Start of Supplied records
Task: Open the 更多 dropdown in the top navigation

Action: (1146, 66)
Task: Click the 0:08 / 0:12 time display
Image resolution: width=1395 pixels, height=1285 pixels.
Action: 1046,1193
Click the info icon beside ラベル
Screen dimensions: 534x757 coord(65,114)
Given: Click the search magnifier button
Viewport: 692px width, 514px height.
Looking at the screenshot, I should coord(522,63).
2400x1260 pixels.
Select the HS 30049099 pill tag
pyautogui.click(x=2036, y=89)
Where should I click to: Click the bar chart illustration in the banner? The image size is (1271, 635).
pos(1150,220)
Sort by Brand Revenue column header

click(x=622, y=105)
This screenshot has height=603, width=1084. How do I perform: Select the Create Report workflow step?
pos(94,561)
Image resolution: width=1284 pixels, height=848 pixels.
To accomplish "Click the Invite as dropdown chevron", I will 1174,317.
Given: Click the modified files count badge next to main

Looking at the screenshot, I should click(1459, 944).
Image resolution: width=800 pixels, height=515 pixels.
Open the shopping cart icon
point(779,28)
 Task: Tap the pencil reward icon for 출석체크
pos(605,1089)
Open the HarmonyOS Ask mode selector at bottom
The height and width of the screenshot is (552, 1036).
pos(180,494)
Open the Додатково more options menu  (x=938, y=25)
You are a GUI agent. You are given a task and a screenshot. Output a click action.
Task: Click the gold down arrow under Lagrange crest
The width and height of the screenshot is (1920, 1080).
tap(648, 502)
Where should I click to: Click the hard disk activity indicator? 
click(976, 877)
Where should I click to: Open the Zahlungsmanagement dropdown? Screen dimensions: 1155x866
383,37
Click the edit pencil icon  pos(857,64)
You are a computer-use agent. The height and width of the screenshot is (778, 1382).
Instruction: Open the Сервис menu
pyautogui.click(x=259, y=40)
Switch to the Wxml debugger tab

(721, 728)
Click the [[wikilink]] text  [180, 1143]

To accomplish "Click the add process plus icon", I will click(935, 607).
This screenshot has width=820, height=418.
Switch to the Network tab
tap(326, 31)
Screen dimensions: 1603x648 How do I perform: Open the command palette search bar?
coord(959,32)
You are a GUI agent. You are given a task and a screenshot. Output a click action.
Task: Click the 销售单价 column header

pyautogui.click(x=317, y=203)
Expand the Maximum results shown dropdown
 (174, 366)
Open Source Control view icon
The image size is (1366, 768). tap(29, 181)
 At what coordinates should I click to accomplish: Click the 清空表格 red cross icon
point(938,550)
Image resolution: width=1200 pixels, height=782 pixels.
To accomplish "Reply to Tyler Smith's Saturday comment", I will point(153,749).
End of Supplied records
Render the listing above as a JSON list of strings, with one string for each line and blank lines omitted.

[
  "Task: Open the 更多 dropdown in the top navigation",
  "Action: (1146, 66)",
  "Task: Click the 0:08 / 0:12 time display",
  "Image resolution: width=1395 pixels, height=1285 pixels.",
  "Action: 1046,1193",
  "Click the info icon beside ラベル",
  "Screen dimensions: 534x757 coord(65,114)",
  "Given: Click the search magnifier button",
  "Viewport: 692px width, 514px height.",
  "Looking at the screenshot, I should coord(522,63).",
  "2400x1260 pixels.",
  "Select the HS 30049099 pill tag",
  "pyautogui.click(x=2036, y=89)",
  "Where should I click to: Click the bar chart illustration in the banner? The image size is (1271, 635).",
  "pos(1150,220)",
  "Sort by Brand Revenue column header",
  "click(x=622, y=105)",
  "This screenshot has height=603, width=1084. How do I perform: Select the Create Report workflow step?",
  "pos(94,561)",
  "Image resolution: width=1284 pixels, height=848 pixels.",
  "To accomplish \"Click the Invite as dropdown chevron\", I will 1174,317.",
  "Given: Click the modified files count badge next to main",
  "Looking at the screenshot, I should click(1459, 944).",
  "Image resolution: width=800 pixels, height=515 pixels.",
  "Open the shopping cart icon",
  "point(779,28)",
  " Task: Tap the pencil reward icon for 출석체크",
  "pos(605,1089)",
  "Open the HarmonyOS Ask mode selector at bottom",
  "The height and width of the screenshot is (552, 1036).",
  "pos(180,494)",
  "Open the Додатково more options menu  (x=938, y=25)",
  "You are a GUI agent. You are given a task and a screenshot. Output a click action.",
  "Task: Click the gold down arrow under Lagrange crest",
  "The width and height of the screenshot is (1920, 1080).",
  "tap(648, 502)",
  "Where should I click to: Click the hard disk activity indicator? ",
  "click(976, 877)",
  "Where should I click to: Open the Zahlungsmanagement dropdown? Screen dimensions: 1155x866",
  "383,37",
  "Click the edit pencil icon  pos(857,64)",
  "You are a computer-use agent. The height and width of the screenshot is (778, 1382).",
  "Instruction: Open the Сервис menu",
  "pyautogui.click(x=259, y=40)",
  "Switch to the Wxml debugger tab",
  "(721, 728)",
  "Click the [[wikilink]] text  [180, 1143]",
  "To accomplish \"Click the add process plus icon\", I will click(935, 607).",
  "This screenshot has width=820, height=418.",
  "Switch to the Network tab",
  "tap(326, 31)",
  "Screen dimensions: 1603x648 How do I perform: Open the command palette search bar?",
  "coord(959,32)",
  "You are a GUI agent. You are given a task and a screenshot. Output a click action.",
  "Task: Click the 销售单价 column header",
  "pyautogui.click(x=317, y=203)",
  "Expand the Maximum results shown dropdown",
  " (174, 366)",
  "Open Source Control view icon",
  "The image size is (1366, 768). tap(29, 181)",
  " At what coordinates should I click to accomplish: Click the 清空表格 red cross icon",
  "point(938,550)",
  "Image resolution: width=1200 pixels, height=782 pixels.",
  "To accomplish \"Reply to Tyler Smith's Saturday comment\", I will point(153,749)."
]